Start of Task inputs

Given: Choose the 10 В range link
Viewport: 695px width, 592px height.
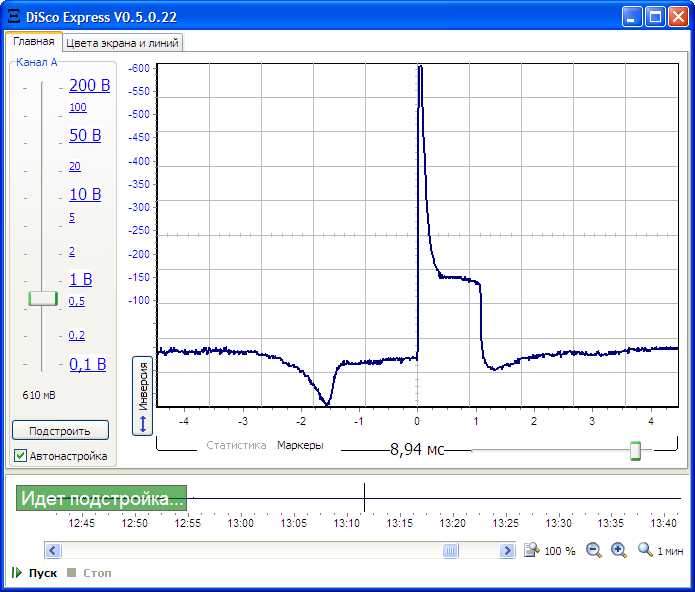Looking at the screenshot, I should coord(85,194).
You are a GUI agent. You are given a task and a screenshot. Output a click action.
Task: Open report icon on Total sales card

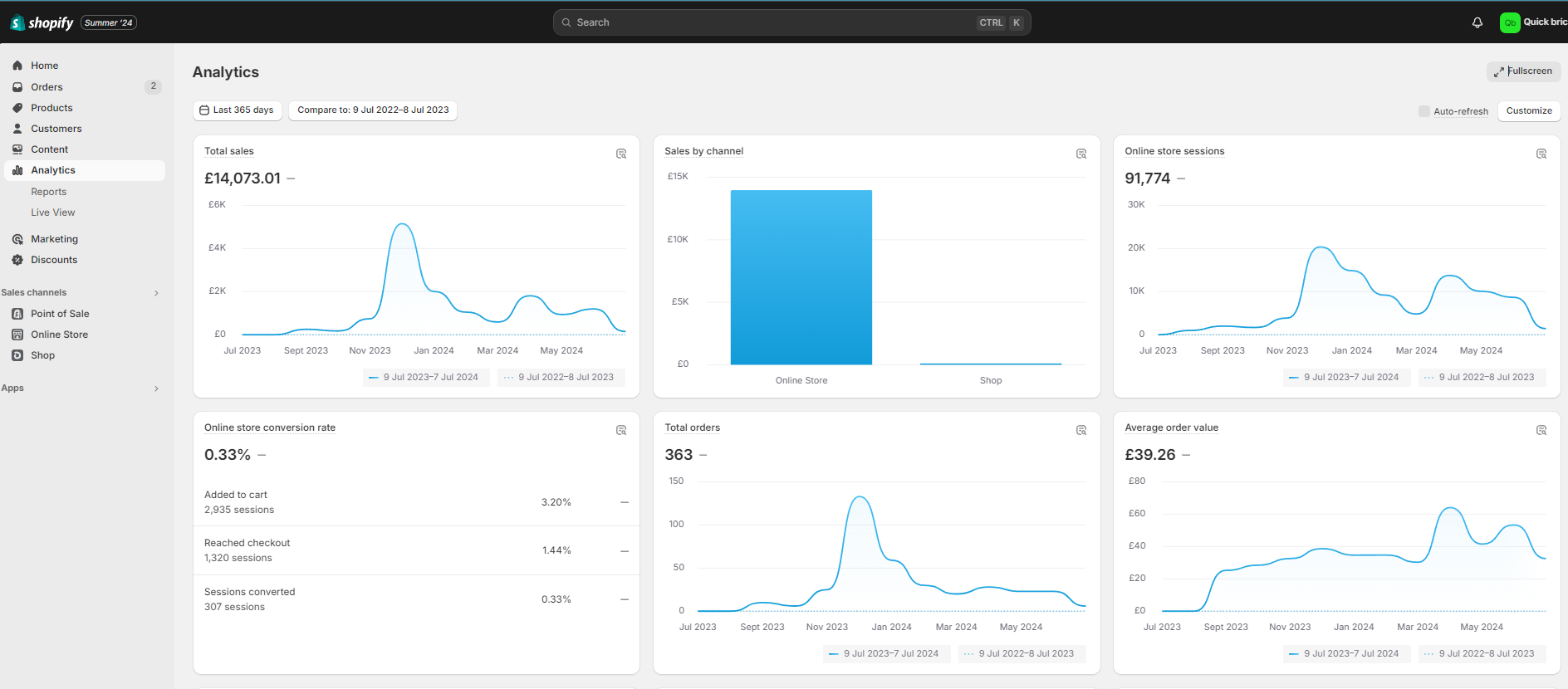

End of Task inputs

*Required action*
I'd like every record transcribed exactly, with no pictures carried over.

*Solution to the exercise*
Given: Choose the 10 В range link
Viewport: 695px width, 592px height.
Looking at the screenshot, I should coord(85,194).
You are a GUI agent. You are given a task and a screenshot. Output a click action.
Task: Open report icon on Total sales card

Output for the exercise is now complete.